To be done
Gather every line from the entries below that contains the string "thumb", copying each one in full. Case matters.
=====
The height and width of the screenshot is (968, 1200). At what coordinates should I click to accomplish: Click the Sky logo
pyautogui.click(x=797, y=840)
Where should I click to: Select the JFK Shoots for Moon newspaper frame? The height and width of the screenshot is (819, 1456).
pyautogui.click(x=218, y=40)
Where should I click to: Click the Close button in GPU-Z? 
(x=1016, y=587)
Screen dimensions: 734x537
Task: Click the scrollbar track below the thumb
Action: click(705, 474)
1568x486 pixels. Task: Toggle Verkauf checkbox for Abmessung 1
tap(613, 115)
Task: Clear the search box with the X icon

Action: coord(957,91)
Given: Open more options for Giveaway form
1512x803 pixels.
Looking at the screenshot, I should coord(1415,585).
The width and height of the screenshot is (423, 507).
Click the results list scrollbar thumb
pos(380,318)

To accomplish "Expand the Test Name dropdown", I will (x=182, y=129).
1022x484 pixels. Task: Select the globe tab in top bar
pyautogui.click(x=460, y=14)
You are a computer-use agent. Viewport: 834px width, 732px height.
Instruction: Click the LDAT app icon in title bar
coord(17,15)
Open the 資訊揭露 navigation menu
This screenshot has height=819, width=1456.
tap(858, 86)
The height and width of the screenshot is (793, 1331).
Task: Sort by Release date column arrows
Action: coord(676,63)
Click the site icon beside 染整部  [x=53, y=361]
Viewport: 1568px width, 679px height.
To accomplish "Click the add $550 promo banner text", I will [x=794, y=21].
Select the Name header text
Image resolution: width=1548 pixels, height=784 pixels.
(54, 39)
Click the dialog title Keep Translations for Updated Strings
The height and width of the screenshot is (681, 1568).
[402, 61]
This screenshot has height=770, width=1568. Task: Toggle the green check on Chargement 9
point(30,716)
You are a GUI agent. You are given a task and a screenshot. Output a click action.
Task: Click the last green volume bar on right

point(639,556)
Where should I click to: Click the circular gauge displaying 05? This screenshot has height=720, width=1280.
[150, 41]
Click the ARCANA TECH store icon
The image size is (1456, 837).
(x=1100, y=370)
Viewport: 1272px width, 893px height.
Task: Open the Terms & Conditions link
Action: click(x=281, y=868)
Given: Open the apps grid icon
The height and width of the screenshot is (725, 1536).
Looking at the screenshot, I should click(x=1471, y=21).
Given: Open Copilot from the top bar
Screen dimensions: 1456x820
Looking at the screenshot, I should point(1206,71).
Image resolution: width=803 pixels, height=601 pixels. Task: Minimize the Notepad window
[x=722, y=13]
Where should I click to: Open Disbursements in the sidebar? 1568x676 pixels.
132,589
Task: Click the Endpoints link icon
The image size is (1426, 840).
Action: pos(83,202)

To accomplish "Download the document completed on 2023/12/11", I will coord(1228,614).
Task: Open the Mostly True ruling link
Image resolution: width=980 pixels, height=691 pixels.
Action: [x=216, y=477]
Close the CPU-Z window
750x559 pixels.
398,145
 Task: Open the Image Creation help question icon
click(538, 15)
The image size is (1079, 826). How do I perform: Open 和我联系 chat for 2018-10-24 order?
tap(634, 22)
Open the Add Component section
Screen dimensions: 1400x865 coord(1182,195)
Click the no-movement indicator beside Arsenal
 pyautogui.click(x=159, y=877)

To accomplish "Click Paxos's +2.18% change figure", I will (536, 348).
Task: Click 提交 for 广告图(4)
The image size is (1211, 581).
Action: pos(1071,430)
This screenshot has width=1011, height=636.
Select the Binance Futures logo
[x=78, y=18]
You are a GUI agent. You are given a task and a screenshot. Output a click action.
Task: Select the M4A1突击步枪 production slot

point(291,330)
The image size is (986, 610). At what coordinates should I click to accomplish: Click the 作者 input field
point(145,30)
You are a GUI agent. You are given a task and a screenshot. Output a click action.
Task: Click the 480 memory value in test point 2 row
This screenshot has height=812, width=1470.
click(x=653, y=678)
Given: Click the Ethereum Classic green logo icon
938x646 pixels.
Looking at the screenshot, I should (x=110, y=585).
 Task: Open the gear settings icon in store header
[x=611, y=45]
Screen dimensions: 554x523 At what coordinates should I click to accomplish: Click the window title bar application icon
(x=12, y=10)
=====
Response to the task
Task: Click the scrollbar track below the thumb
Click the results list scrollbar thumb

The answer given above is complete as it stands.